───── Information

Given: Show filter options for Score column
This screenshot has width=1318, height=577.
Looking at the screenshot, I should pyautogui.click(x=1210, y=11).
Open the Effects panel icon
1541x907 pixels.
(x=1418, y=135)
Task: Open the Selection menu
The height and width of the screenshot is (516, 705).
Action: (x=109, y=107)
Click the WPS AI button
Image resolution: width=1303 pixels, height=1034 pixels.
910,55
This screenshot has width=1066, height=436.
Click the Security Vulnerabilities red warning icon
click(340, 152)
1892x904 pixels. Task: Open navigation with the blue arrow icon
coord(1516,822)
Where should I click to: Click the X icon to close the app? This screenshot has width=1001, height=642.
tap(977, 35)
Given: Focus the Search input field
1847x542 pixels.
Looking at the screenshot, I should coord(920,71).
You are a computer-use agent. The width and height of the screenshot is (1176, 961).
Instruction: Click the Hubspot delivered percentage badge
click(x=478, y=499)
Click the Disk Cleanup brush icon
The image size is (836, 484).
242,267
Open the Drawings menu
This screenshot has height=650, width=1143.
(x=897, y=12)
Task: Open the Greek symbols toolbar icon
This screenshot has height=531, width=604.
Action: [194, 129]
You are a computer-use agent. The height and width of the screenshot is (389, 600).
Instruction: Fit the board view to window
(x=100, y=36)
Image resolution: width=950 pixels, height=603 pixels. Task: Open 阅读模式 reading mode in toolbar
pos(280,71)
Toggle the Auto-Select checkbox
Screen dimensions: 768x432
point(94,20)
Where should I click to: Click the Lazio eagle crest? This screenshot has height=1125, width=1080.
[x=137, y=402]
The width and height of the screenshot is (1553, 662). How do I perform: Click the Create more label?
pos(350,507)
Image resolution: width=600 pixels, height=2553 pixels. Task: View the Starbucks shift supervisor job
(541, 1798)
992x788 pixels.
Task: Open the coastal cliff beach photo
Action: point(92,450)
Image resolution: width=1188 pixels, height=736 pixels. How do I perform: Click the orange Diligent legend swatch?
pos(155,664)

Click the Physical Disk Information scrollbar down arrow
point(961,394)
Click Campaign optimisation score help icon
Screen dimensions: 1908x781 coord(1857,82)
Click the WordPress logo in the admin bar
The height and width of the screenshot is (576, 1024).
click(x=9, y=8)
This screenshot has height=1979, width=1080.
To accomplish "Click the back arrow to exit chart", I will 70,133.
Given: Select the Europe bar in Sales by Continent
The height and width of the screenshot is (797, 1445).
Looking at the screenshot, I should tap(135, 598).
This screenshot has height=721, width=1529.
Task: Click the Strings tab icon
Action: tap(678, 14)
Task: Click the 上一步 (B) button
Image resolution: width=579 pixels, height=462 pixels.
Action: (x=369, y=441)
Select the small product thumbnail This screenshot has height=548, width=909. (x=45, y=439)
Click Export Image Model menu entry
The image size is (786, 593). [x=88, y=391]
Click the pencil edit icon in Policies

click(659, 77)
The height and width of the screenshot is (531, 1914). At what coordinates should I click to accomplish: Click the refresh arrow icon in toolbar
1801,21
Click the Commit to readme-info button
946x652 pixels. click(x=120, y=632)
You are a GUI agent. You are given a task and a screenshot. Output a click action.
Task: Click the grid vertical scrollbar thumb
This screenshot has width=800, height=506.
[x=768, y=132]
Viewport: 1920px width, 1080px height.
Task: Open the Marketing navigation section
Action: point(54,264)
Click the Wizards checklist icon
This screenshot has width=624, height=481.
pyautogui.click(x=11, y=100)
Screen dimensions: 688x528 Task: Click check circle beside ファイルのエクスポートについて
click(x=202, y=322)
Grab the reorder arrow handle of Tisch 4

──────────

__What to work on__. Please copy out each line of the data in which the word "computer" occurs.

__Solved problem__.
You are a computer-use agent. The width and height of the screenshot is (1176, 961).
You are a computer-use agent. The height and width of the screenshot is (389, 600).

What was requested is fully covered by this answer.